Neighboring businesses in the area can give you clues about the store. Here are some questions to ask: Can you remember when/why it closed? Did the business relocate and leave a forwarding phone number or address? You may be surprised at what you can find out by word of mouth.

If that fails, call the state Office of Corporations if you suspect the business is incorporated, or if you found a corporate name on your receipt. Search the corporate owners by name; they could have started a new company.

Call or write to the postmaster general of your local post office for the forwarding address of the business or the owners. They could have moved and failed to notify customers.
If you’re still stuck and the amount of money is worth it to you, hire a detective to perform a “skip trace,” a search of sources that are most likely to give information on that company. The search will probably cost about $150, and should give you current addresses.
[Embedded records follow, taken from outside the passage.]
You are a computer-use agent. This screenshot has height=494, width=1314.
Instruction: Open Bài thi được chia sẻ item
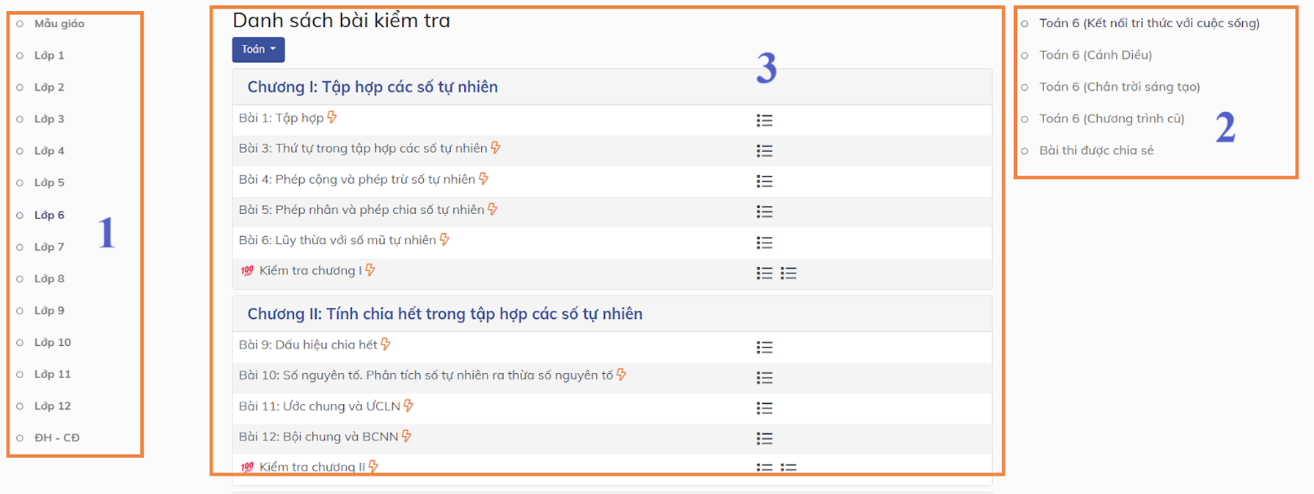pyautogui.click(x=1095, y=150)
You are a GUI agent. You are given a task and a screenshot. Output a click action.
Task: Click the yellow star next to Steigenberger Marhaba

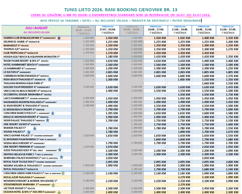(x=53, y=185)
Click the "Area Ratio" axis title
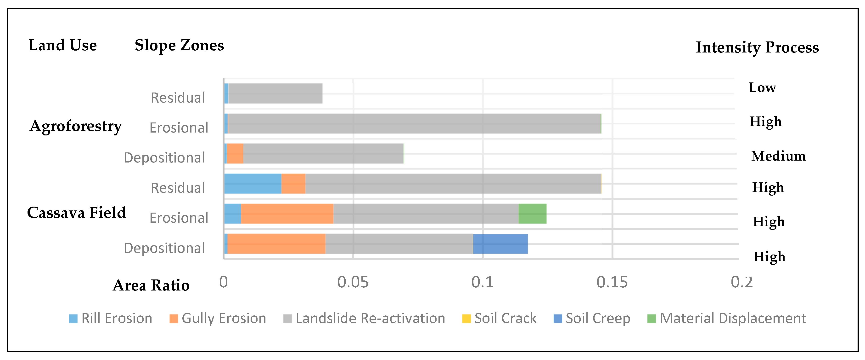The height and width of the screenshot is (360, 865). 151,285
Examine the reverse side of your canceled check to find out where your money was deposited. If you want to sue, the account can be attached before trial to secure any potential judgment you might win in court.

Call the bankruptcy court to find out if the business has filed for bankruptcy. A review of court papers will reveal if it has any valuable assets. If you find none, stop here. You will probably not recover the money you lost.

If you find there are assets, consider the time and financial cost of recovering your loss. You could hire an attorney on a contingent basis if you feel the amount owed is worth it. Note that attorneys will take these cases only if they are assured of recovering their fees.

If you were unsuccessful, or don’t have time, a detective can do an asset search. Be sure to get an estimate of fees before hiring a detective.

If no bankruptcy occurred and there was no intent to cheat you, just a lack of communication, send the store owners a certified letter, giving them 10 days to deliver your carpet or a complete refund, whichever you now want. Without delivery or refund, you may sue them yourself in small claims court (only if there is no bankruptcy). You might recover multiple damages and your costs, with proof of consumer protection violations.